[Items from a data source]
►
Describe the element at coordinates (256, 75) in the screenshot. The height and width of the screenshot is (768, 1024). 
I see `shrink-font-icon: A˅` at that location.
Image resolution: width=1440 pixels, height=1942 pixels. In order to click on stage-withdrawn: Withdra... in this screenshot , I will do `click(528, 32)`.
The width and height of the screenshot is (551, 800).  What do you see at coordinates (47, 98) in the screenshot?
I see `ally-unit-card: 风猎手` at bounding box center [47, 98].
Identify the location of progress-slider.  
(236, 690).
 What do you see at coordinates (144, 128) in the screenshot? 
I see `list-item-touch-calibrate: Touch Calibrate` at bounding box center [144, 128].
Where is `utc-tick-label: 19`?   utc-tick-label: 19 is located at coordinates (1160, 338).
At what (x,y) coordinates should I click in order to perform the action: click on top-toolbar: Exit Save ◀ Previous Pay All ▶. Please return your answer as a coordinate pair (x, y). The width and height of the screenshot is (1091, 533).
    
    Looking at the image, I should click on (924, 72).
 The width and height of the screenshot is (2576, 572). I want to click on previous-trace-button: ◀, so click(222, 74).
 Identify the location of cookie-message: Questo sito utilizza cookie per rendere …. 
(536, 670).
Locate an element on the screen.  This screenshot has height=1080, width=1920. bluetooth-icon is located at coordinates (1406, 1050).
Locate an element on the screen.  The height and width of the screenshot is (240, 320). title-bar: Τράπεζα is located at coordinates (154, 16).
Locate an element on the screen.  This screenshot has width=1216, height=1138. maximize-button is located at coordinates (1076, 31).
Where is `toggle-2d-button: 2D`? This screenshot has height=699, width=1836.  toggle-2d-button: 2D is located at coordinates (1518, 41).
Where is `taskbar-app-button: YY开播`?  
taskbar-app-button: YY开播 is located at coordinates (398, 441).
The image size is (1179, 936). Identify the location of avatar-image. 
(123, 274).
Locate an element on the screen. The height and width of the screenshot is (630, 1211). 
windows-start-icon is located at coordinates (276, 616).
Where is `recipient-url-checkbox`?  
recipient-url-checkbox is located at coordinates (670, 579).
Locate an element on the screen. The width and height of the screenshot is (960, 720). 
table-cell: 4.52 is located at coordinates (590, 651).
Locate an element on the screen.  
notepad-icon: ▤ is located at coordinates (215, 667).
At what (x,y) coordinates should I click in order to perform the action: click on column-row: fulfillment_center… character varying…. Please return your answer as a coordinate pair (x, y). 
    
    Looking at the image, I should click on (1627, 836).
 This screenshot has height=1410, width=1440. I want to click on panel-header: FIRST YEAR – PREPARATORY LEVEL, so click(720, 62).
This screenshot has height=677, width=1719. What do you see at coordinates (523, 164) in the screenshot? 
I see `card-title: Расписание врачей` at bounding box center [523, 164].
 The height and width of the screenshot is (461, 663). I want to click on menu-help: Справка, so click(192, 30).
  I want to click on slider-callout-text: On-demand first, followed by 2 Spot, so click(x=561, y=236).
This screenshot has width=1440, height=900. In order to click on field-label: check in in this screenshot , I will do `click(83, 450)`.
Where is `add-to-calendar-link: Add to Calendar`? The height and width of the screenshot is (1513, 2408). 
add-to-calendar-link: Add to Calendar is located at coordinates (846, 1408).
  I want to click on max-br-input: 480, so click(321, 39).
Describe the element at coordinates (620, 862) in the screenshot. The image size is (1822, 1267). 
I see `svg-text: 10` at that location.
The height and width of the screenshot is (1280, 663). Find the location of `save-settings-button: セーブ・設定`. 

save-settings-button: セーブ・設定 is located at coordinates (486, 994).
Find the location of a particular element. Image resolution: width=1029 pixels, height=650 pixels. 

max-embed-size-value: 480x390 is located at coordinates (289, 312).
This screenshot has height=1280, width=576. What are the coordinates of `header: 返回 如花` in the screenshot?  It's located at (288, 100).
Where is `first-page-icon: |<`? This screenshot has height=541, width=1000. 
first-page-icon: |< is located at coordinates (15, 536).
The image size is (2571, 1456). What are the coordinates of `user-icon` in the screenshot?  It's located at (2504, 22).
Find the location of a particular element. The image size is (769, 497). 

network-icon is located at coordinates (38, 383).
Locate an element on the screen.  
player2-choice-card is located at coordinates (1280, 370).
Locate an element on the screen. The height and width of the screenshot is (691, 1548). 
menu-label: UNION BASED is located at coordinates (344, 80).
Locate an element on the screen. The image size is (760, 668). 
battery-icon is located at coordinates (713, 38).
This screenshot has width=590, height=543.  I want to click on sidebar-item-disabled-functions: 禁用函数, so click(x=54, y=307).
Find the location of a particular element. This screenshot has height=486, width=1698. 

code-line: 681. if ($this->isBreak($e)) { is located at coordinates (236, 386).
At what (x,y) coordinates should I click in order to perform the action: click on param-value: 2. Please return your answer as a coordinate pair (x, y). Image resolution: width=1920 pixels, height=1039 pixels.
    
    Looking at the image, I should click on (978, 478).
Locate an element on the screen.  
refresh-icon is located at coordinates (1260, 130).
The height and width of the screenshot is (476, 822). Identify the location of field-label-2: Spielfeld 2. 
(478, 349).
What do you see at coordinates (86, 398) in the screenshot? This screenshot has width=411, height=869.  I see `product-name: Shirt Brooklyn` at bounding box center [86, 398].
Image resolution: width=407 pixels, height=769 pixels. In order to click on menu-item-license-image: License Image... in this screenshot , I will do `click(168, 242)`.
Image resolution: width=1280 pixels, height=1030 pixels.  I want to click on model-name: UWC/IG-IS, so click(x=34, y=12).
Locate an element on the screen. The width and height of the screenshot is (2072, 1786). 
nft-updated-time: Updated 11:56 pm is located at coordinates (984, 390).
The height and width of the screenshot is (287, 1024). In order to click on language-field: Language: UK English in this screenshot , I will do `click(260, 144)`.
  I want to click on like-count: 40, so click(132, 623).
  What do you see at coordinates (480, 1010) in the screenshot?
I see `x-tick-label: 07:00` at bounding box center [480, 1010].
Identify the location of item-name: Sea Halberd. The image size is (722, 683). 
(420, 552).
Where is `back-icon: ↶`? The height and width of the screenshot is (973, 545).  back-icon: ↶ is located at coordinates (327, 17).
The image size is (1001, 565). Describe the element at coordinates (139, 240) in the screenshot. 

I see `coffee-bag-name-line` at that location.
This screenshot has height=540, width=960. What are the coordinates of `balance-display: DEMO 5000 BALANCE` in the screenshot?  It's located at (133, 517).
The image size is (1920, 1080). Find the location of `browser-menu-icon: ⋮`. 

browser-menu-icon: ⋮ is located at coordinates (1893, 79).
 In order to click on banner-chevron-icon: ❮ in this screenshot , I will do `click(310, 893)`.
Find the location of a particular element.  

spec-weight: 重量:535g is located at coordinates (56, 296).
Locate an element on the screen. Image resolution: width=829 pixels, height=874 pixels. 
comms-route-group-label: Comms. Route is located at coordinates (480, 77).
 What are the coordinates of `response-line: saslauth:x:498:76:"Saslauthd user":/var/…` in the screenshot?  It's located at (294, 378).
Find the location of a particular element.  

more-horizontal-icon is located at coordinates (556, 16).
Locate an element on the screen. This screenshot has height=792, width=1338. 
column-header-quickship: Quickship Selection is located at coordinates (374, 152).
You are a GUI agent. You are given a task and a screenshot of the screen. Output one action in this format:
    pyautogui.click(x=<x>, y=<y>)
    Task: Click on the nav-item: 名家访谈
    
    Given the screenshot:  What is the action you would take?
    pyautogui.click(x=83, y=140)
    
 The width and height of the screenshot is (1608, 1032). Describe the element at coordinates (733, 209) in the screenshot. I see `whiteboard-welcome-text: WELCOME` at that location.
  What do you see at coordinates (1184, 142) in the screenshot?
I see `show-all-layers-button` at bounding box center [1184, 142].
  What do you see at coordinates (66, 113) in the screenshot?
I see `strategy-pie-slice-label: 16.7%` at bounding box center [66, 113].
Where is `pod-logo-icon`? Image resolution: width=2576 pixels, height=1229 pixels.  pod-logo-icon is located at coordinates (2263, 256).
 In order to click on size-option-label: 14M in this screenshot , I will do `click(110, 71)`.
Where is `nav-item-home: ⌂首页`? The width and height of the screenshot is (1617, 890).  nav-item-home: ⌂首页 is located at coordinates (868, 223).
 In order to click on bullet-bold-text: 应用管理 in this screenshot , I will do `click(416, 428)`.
◄
Task to complete: Please copy the stretch of records from the line containing "Image resolution: width=407" through the line containing "nft-updated-time: Updated 11:56" without any changes.

Written solution:
Image resolution: width=407 pixels, height=769 pixels. In order to click on menu-item-license-image: License Image... in this screenshot , I will do `click(168, 242)`.
Image resolution: width=1280 pixels, height=1030 pixels.  I want to click on model-name: UWC/IG-IS, so click(x=34, y=12).
Locate an element on the screen. The width and height of the screenshot is (2072, 1786). 
nft-updated-time: Updated 11:56 pm is located at coordinates (984, 390).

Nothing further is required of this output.